SailGP Team Brazil
01
Days
23
Hours
55
Minutes
01
Seconds
- Official Team Name
- Mubadala Brazil SailGP Team
- Team Nickname
- Mubadala Brazil
- Boat Name
- N/A
- CEO
- Alan Adler (team operator, IMM)
- Driver
- Martine Grael
- Key Crew:
- Rasmus Køstner (Flight Controller), Pietro Sibello (Wing Trimmer), Marco Grael (Grinder), Mateus Isaac (Grinder), Breno Kneipp (Grinder) and Paul Goodison (Strategist)
- Coach
- TBC
- Ownership
- Mubadala Capital (Abu Dhabi); operated by IMM (Brazilian sports and entertainment firm)
- Established:
- 2024 (Season 5 entry)
History in the league:
June 2024 – Announced as SailGP's first South American team with Mubadala Capital backing and Martine Grael becoming the league's first female F50 driver.
September 2024 – Suffer catastrophic wing failure during training in Bermuda.
June 2025 – Take their first-ever race win at the Mubadala New York Sail Grand Prix, beating the fleet outright and proving they can compete with the established teams.
August 2025 – Front beam breakage during practice at Sassnitz forces them to withdraw from the Rockwool Germany Sail Grand Prix, their second major structural failure in less than a year.
December 2025 – Finish Season 5 in 11th place, losing both Maloney and McMillan in an off-season exodus that leaves the squad looking shaky.
New teams can take years to win a race. Mubadala Brazil broke two boats and won one race in their first eleven months. It’s the kind of turbulent opening chapter that comes from throwing an Olympic champion, a sovereign-wealth chequebook and three America's Cup veterans into the deep end of the world’s fastest sailing league.
The yellow-green F50 carries Brazil into SailGP as the first South American franchise and Martine Grael – 2x Olympic gold medallist in the 49erFX – as the first woman to drive an F50 in competition.

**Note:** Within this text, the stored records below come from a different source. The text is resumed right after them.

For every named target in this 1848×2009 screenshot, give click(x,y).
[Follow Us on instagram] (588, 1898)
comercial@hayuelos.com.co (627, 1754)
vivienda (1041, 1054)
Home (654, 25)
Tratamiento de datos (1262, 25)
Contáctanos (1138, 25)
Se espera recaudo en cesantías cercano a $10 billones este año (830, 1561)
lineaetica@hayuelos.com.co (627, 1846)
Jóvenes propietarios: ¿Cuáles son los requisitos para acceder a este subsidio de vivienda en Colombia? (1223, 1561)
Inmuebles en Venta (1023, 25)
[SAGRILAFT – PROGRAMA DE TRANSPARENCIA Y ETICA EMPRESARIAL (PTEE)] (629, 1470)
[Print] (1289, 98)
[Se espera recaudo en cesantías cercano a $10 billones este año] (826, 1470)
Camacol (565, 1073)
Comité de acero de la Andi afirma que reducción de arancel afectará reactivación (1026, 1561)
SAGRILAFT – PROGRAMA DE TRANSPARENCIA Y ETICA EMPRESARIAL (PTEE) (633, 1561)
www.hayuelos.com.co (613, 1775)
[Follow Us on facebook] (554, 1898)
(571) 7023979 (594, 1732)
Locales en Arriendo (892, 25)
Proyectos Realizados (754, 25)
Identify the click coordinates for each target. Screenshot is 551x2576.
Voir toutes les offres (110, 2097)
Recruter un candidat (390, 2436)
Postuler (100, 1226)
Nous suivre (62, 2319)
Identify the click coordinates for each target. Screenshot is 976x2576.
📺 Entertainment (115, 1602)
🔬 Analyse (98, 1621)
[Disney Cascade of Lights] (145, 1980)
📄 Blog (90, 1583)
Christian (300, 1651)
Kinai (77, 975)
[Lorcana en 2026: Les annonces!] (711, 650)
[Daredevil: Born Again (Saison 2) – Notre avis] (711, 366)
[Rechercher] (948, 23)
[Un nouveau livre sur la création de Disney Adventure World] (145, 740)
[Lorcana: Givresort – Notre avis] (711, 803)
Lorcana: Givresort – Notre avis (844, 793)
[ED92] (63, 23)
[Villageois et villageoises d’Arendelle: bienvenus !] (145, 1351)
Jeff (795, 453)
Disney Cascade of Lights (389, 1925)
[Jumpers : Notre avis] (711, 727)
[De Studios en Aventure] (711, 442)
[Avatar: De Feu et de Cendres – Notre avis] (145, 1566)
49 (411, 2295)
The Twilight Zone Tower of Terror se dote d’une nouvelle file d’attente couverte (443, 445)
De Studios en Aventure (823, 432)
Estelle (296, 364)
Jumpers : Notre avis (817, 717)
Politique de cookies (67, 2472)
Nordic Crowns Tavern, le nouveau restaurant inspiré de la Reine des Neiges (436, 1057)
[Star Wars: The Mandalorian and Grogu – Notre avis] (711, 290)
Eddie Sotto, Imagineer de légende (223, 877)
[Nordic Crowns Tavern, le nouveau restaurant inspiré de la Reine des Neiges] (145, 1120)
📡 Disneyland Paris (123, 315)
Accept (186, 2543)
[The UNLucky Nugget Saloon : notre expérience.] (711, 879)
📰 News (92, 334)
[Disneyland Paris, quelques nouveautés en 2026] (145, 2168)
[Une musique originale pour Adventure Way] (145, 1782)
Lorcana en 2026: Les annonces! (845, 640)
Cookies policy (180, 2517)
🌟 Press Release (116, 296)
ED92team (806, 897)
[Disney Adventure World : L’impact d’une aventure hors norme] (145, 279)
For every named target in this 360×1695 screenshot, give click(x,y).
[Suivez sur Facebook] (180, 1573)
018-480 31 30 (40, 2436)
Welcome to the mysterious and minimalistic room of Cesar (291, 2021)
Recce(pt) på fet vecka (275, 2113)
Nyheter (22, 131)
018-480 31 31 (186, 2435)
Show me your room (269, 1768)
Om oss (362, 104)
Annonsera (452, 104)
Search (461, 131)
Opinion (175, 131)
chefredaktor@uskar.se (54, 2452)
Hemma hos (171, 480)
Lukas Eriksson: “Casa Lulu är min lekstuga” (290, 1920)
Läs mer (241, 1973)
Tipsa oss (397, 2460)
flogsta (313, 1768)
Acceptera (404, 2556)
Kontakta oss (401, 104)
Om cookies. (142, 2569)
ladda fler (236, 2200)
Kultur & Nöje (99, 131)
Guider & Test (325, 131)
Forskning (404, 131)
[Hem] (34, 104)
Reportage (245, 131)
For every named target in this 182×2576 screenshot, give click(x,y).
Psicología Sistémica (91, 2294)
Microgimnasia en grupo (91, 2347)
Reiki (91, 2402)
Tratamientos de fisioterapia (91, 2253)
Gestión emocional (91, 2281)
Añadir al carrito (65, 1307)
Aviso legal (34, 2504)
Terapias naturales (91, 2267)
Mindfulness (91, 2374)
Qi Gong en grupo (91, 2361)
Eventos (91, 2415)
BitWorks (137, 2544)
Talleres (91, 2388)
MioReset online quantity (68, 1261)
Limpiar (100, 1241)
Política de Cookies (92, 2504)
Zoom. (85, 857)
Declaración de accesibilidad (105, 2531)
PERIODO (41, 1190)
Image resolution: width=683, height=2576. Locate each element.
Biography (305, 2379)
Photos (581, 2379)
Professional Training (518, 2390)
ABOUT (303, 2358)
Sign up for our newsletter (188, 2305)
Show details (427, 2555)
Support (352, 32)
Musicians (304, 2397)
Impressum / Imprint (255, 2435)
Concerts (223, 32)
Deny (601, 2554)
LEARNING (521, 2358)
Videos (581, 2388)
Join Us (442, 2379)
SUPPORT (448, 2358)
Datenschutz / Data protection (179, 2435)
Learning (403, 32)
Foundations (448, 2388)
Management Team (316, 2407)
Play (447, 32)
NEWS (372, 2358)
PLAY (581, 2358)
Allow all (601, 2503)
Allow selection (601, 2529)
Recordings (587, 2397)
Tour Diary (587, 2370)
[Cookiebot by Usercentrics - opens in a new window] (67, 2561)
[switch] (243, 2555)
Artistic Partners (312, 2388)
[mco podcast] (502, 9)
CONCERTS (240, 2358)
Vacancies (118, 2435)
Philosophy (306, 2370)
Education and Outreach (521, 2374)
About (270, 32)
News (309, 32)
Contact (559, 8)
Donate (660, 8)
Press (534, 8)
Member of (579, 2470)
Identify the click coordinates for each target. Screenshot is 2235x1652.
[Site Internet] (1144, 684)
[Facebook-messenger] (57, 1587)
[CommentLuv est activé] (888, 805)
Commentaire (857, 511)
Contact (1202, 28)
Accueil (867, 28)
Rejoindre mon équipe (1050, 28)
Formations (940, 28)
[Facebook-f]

The debut season delivered exactly one moment where everything clicked: New York in June, when they executed cleanly, made the right calls under pressure and beat teams with four seasons' head start. That silenced any early doubts about whether they were simply making up numbers or genuinely capable of climbing the standings. Yet the Sassnitz mast break a month later – their second catastrophic structural failure after Bermuda – and a string of back-of-fleet finishes left them 11th overall by season's end.
The talent exodus over winter has left the Brazilian programme looking vulnerable rather than confident. Both Andy Maloney and Leigh McMillan – the America's Cup veterans brought in to fast-track the learning curve – departed after a single season. Rasmus Køstner arrives from Denmark as the new flight controller, coach Pietro Sibello steps in as wing trimmer, while Paul Goodison looks to continue as strategist. On paper it's still a roster with credentials, but the new team is losing institutional knowledge just as they needed to build on it. For Grael and the returning Brazilian core, Season 6 becomes about proving the project has staying power beyond the headline-grabbing debut.
Rio's inaugural home event looms large on the Season 6 calendar, bringing massive local support and serious scrutiny in equal measure. Whether Brazil can turn spiky upside and hard-won lessons into consistent threat remains the central question. The talent at the helm is undeniable, the backing from Mubadala Capital suggests long-term commitment, and they've already delivered more drama than most teams manage in three seasons. The challenge now is converting that raw material into something repeatable.